1. A method for providing coherent access to shared data in a shared database system, the shared database system including a plurality of host computers, comprising:
receiving by a coherency manager data indicating updates of a given database data from a first host computer in the shared database system through remote direct memory access (RDMA);
invalidating by the coherency manager local copies of the given database data on other host computers in the shared database system through RDMA;
receiving acknowledgements by the coherency manager from the other host computers through RDMA that the local copies of the given database data have been invalidated; and
sending by the coherency manager an acknowledgement of receipt of the data indicating the update of the given database data to the first host computer through RDMA.
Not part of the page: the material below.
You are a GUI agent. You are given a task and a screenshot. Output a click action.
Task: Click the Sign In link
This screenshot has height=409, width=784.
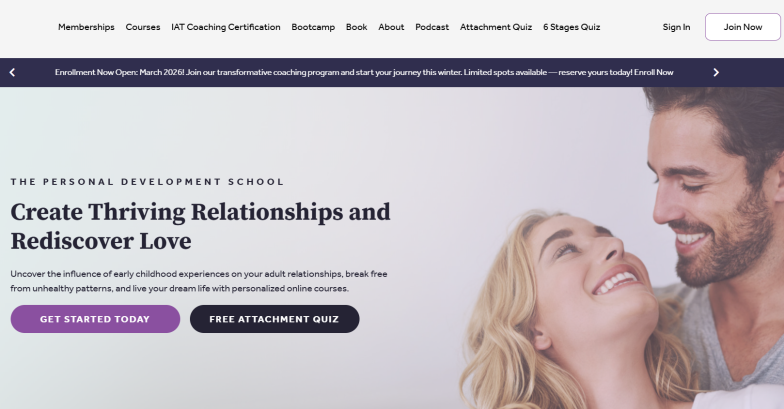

2. The method of claim 1, wherein the receiving by the coherency manager data indicating the updates of the given database data comprises:
receiving by the coherency manager a copy of updated database data from the first host computer in the shared database system through RDMA, the copy of the updated database data comprising the updates to the given database data; and
storing by the coherency manager the copy of the updated database data as a valid copy of the given database data in local memory.
3. The method of claim 2, further comprising:
receiving by the coherency manager a request for the valid copy of the given database data from a second host computer in the shared database system through RDMA;
retrieving by the coherency manager the valid copy of the given database data from the local memory; and
returning by the coherency manager the valid copy of the given database data to the second host computer through RDMA.
4. The method of claim 1, wherein the invalidating by the coherency manager the local copies of the given database data on the other host computers in the shared database system through RDMA comprises:
sending by the coherency manager RDMA-write operations to the other host computers to alter memory locations at the other host computers to invalidate the local copies of the given database data;
immediately sending to the other host computers by the coherency manager second RDMA operations of the same memory locations at the other host computers; and
receiving by the coherency manager acknowledgements from the other host computers that the second RDMA operations have completed.
5. The method of claim 4, wherein the immediately sending to the other host computers by the coherency manager the second RDMA operations of the same memory locations at the other host computers comprises:
immediately sending to the other host computers by the coherency manager RDMA-read operations to the same memory locations at the other host computers.
6. The method of claim 4, wherein the immediately sending to the other host computers by the coherency manager the second RDMA operations of the same memory locations at the other host computers comprises:
immediately sending to the other host computers by the coherency manager second RDMA-write operations to the same memory locations at the other host computers.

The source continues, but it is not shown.